The seating of Syria's new parliament in Damascus this morning has set alarm bells ringing in Whitehall. The Foreign Office issued a carefully worded statement warning that the move, which cements loyalists in the final legislative positions, risks deepening the country's fragmentation. This is not a step toward reconciliation. It is a consolidation of power.
Diplomatic sources tell me that British officials are particularly concerned about the exclusion of any opposition figures. The new chamber is a rubber stamp. A venue for regime acolytes to nod through decrees from Damascus. The message from Downing Street is clear: this is not a parliament. It is a theatre.
But the real game is elsewhere. The UK's policy on Syria has been a mess for years. A muddled mix of humanitarian aid, sanctions, and half-hearted support for opposition groups that never cohered. Now, with the regime's grip tightening, the calculus shifts. The big fear in Whitehall is that this consolidation will embolden Assad to launch a new offensive in Idlib. The last rebel stronghold. A humanitarian catastrophe waiting to happen.
I am hearing from a well-placed source that the Foreign Office is scrambling for a response. But the cupboard is bare. The US is distracted by its own internal turmoil. Europe is divided. And Russia is backing Assad to the hilt. The best Britain can hope for is to hold the line on sanctions. But even that is fraying. Some EU states are whispering about normalisation. It is a dangerous game.

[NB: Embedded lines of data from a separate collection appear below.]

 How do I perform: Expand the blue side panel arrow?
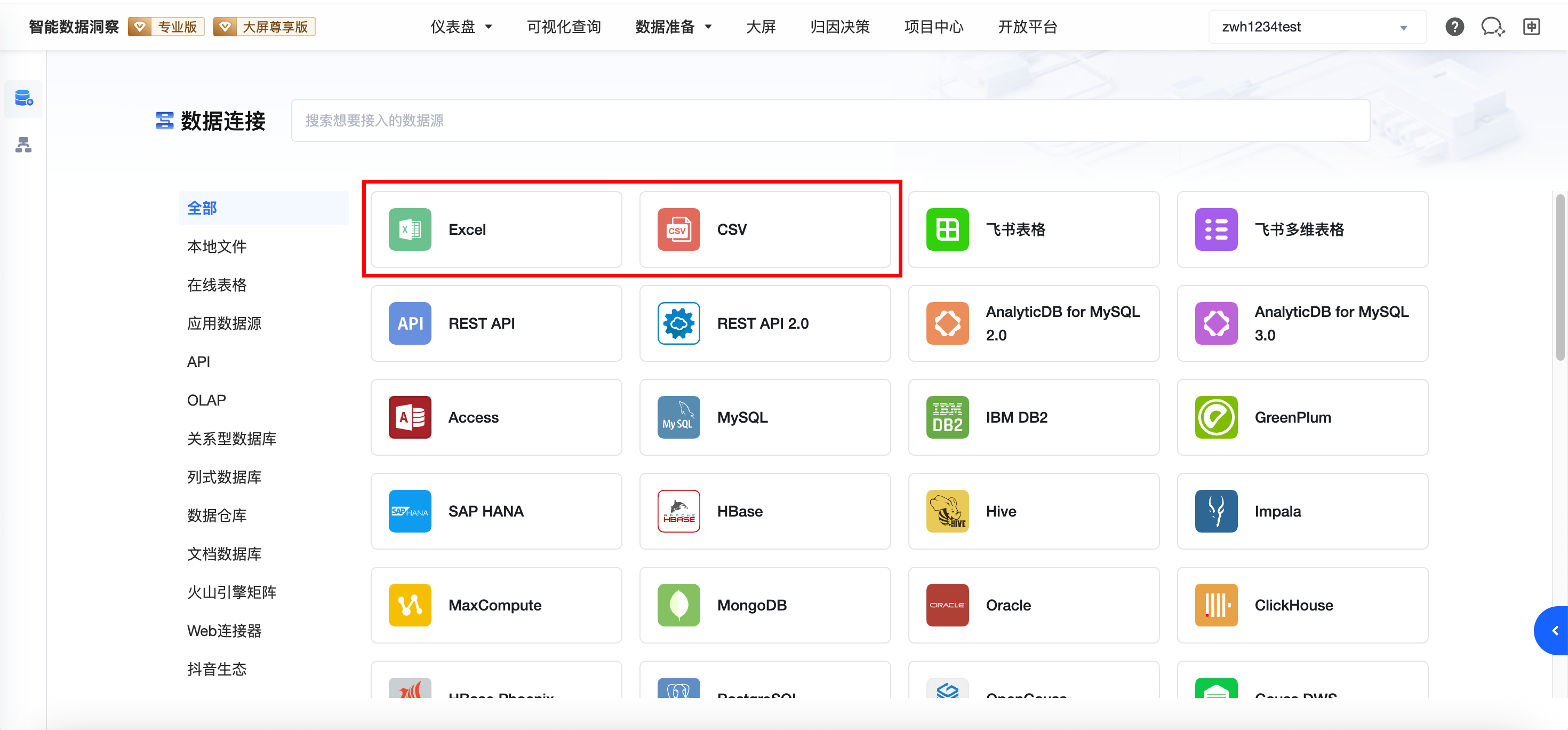point(1554,630)
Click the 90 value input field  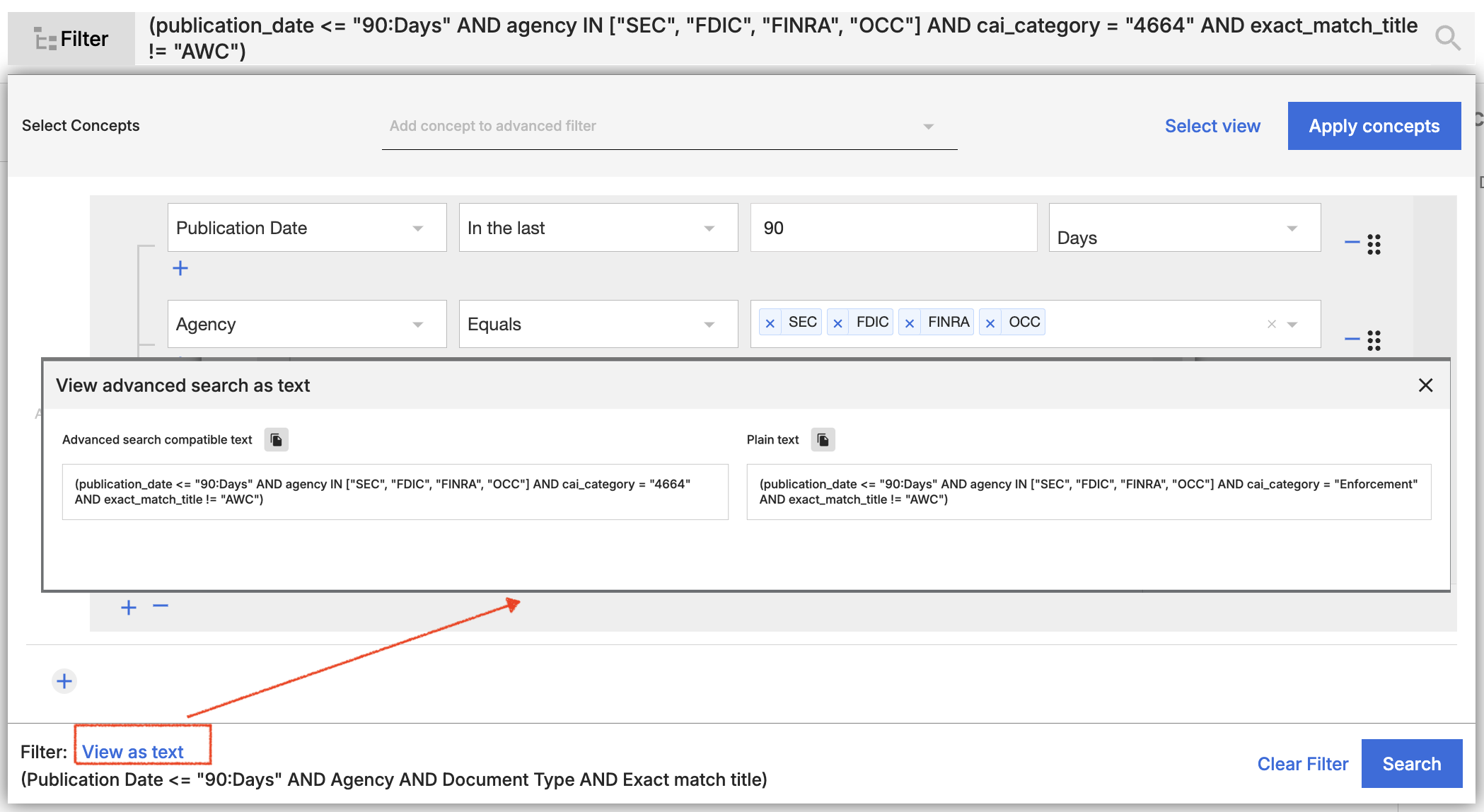[893, 228]
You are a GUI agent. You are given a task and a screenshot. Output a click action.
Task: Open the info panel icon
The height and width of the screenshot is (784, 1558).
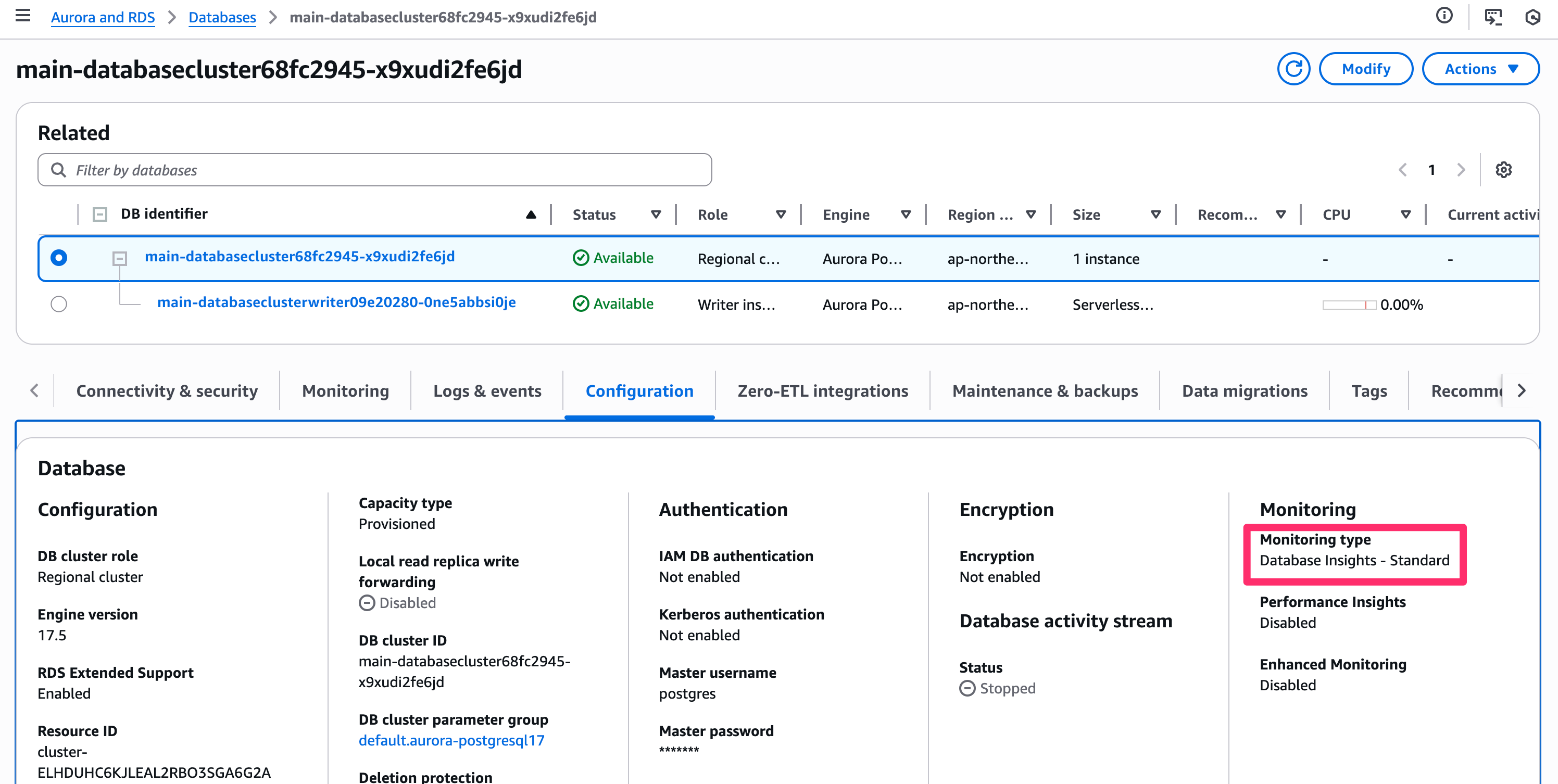point(1443,16)
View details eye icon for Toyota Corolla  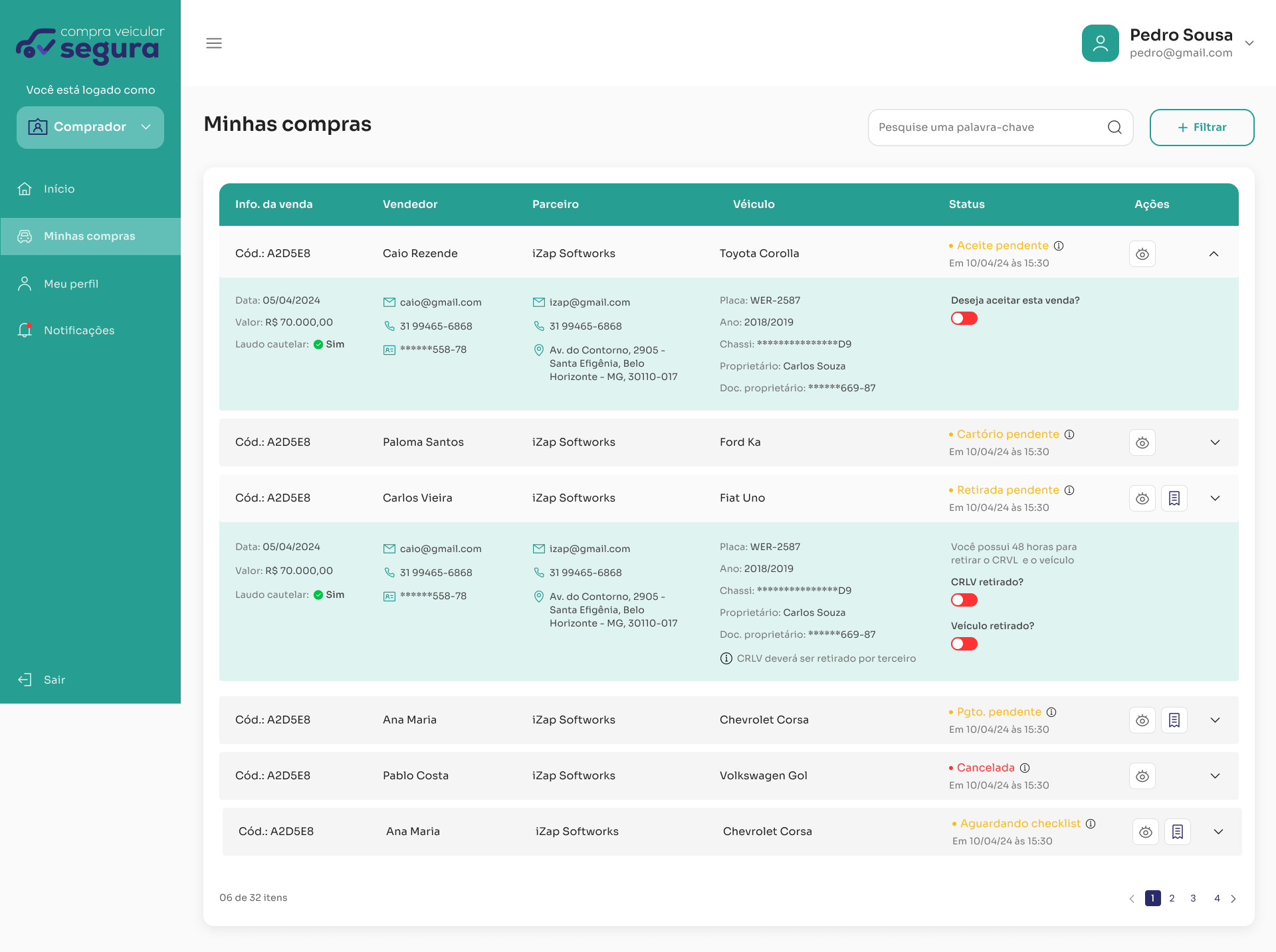pyautogui.click(x=1142, y=254)
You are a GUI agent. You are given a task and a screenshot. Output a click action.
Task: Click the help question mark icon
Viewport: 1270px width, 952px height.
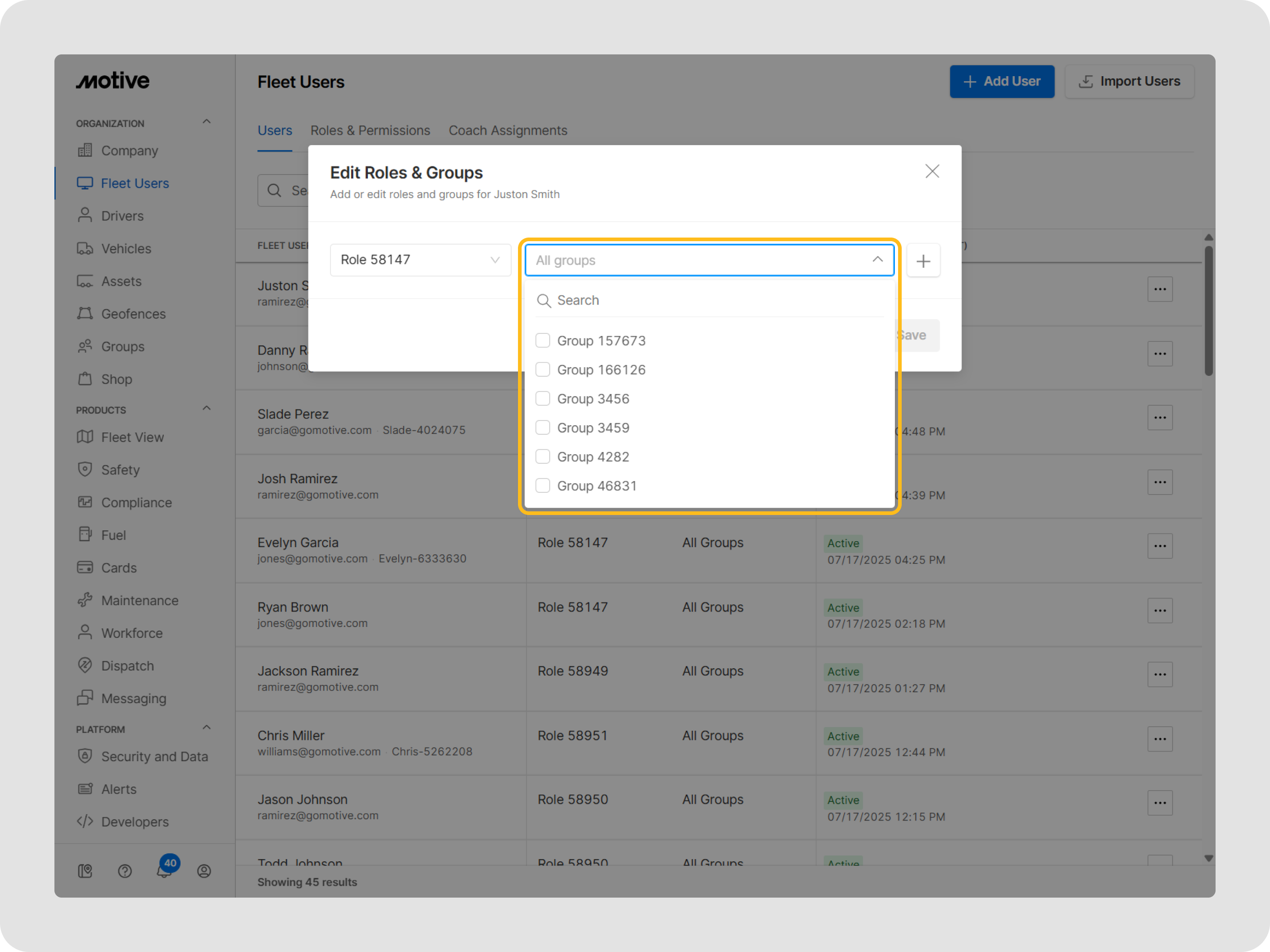click(125, 870)
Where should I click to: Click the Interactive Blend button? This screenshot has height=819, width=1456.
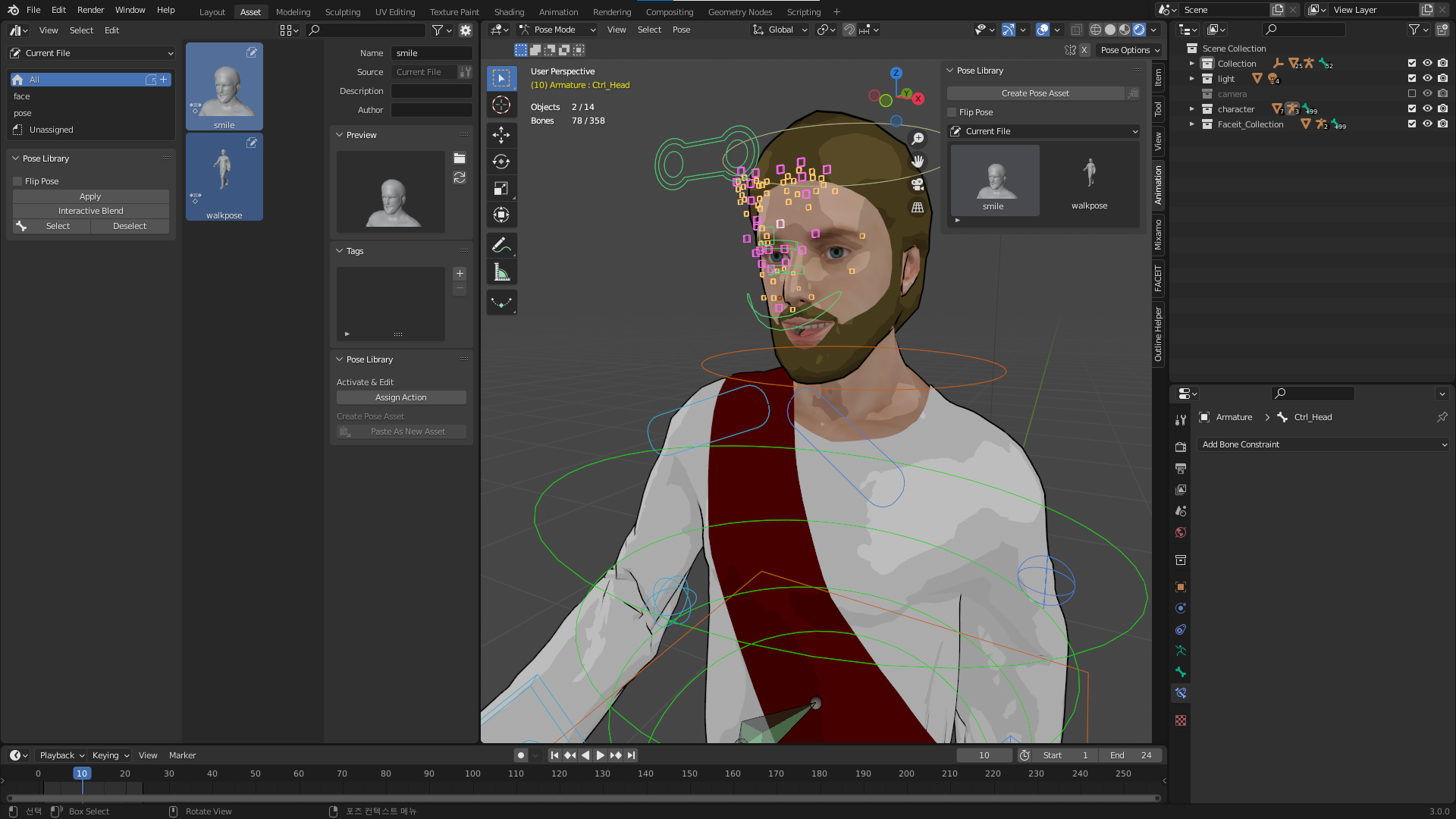91,211
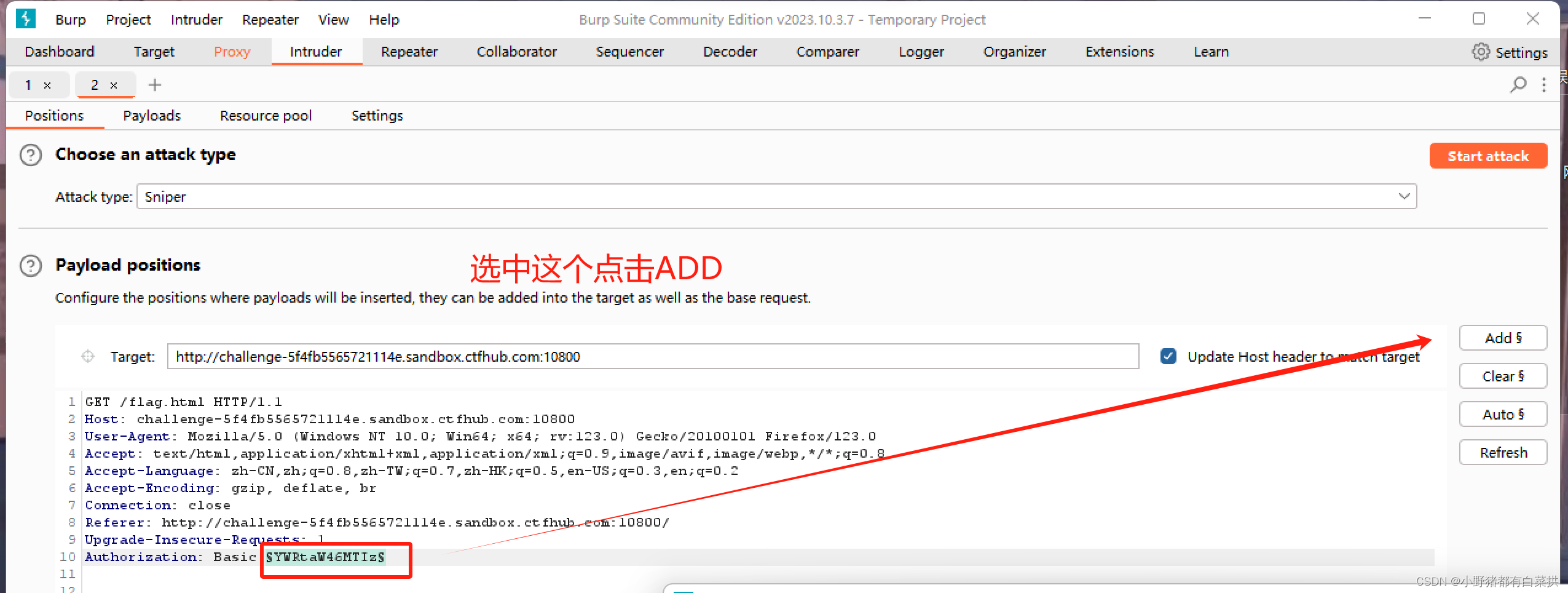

The new parliament's first act? Ratifying a budget that funnels billions into the military and intelligence apparatus. Not reconstruction. Not humanitarian aid. War. The message to the Syrian people is unmistakable: you are on your own.
Back in London, the opposition is circling. Labour MPs are demanding a full debate on Syria policy. But the government has no answer. The arc of history in Syria is bending toward authoritarian triumph. And Britain is watching from the sidelines, issuing stern warnings that no one heeds.
This is a developing story. But the trajectory is clear. Assad's victory is almost complete. And the West has run out of cards.